- Born: August 20, 1973 (age 52) Stamford, Connecticut, U.S.
- Occupations: Fitness model, personal trainer, entrepreneur, spokesmodel, actor
- Years active: 1993-present
- Height: 5 ft 9 in (175 cm)
- Website: http://www.dolvett.com

= Dolvett Quince =

American entrepreneur, fitness model, actor, and personal trainer

Dolvett Quince (born August 20, 1973) is an American entrepreneur, fitness model, actor, and personal trainer. He became widely known for his role as a trainer on the American version of The Biggest Loser from season 12 to season 17.

==Early life==
Dolvett Quince is from a family of four children, all of whom were adopted. They were eventually placed into care to transition with a Jamaican couple. He credits his social worker and the couple for not splitting up the family. In an interview with Uptown Magazine in 2013 entitled "All Eyes on Dolvett Quince", he said,

"My adoption was bittersweet, because I had parents who were loving enough to [adopt] four strangers." "That’s a beautiful story, however, they’re very old school with a ‘you spare the rod, you spoil the child’ sort of mentality. So they only knew what they knew– and that was to beat it out of me." "I’m only in the position that I’m in now because that experience gave me a voice at a very young age. […] And with that strength, I’m able to help the underdog. The weaker person, the woman, the child, the obese person, the athlete that can’t get all the way to the finish line because I understand," he spoke in a soft tone. "I understand what it’s like to still believe in yourself when no one else believes in you and to push that out of someone."

==Career==
Quince got his start working at an Atlanta YMCA. In an interview with Parade Magazine he cites his interactions with the people from the YMCA as a catalyst for fully pursuing personal training.

In 2004 he opened his own gym, Body Sculptor Inc. He began to build a celebrity clientele including Angela Bassett, Janet Jackson, Bert Weiss, Boris Kodjoe, Nicole Ari Parker Michael Jai White, and Justin Bieber.

In 2011, Quince joined the cast of The Biggest Loser alongside new trainer and tennis star Anna Kournikova.

In 2012, under Body Sculptor Inc, Quince released a DVD called Me and My Chair: The No Excuses Workout. In 2013, Quince wrote the book The 3-1-2-1 Diet: Eat and Cheat Your Way to Weight Loss—up to 10 Pounds in 21 Days, which went on to be a New York Times Best Seller.

Quince has been profiled in a number of magazines and television shows such as Parade Magazine, GQ, Men's Fitness, NBC News, Uptown Magazine, and TMZ. He has had acting roles in House of Payne, Real Husbands of Hollywood, and Sharknado: The 4th Awakens. He starred alongside Jane Krakowski in a Tropicana Products nationwide commercial for Trop 50. He has also had an affiliation with Cottonelle and their "Go Commando" campaign.

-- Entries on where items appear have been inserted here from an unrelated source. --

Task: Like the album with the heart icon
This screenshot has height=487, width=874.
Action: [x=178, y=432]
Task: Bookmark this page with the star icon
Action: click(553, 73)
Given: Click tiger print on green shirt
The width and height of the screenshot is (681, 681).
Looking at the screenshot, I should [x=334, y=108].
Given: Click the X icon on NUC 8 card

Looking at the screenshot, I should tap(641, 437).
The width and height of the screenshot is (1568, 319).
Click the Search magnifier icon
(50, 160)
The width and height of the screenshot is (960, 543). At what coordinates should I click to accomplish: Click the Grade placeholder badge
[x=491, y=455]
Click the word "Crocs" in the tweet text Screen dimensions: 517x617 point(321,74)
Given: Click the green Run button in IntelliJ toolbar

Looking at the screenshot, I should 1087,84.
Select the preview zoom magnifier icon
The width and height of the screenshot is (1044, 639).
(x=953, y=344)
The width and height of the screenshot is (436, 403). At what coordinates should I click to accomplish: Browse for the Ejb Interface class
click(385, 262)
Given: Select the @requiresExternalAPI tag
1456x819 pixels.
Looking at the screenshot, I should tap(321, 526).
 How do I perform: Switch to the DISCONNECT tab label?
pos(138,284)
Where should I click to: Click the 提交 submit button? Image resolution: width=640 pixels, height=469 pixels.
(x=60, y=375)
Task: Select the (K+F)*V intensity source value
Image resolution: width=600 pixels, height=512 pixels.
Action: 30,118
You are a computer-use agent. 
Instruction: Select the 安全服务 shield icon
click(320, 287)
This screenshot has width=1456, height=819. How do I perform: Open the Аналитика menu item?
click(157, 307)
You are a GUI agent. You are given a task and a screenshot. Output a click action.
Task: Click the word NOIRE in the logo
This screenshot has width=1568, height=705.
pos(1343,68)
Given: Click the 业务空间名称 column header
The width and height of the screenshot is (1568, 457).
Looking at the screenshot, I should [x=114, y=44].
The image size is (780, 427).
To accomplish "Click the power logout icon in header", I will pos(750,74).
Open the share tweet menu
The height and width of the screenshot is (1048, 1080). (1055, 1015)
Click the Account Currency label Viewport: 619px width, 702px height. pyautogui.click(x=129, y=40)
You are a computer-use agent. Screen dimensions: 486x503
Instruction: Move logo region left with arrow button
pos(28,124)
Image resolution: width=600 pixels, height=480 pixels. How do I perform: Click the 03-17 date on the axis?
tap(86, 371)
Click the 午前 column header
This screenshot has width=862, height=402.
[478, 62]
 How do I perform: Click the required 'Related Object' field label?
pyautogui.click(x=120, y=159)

Quince has also been involved in a number of DVD releases throughout his years of involvement with The Biggest Loser, including The Biggest Loser: 30 Day Power X-Train, The Biggest Loser: 8 minute Body Blasters, and The Biggest Loser: Power Ab Blast.

In 2016 Quince launched an app called "Quincessential" on IOS and Android Platforms.

==Personal life==

Quince married his wife Amanda in April 2021. He has one child named Isiah Quince from a previous relationship.

He is an advocate for the American Lung Association's "Lung Force."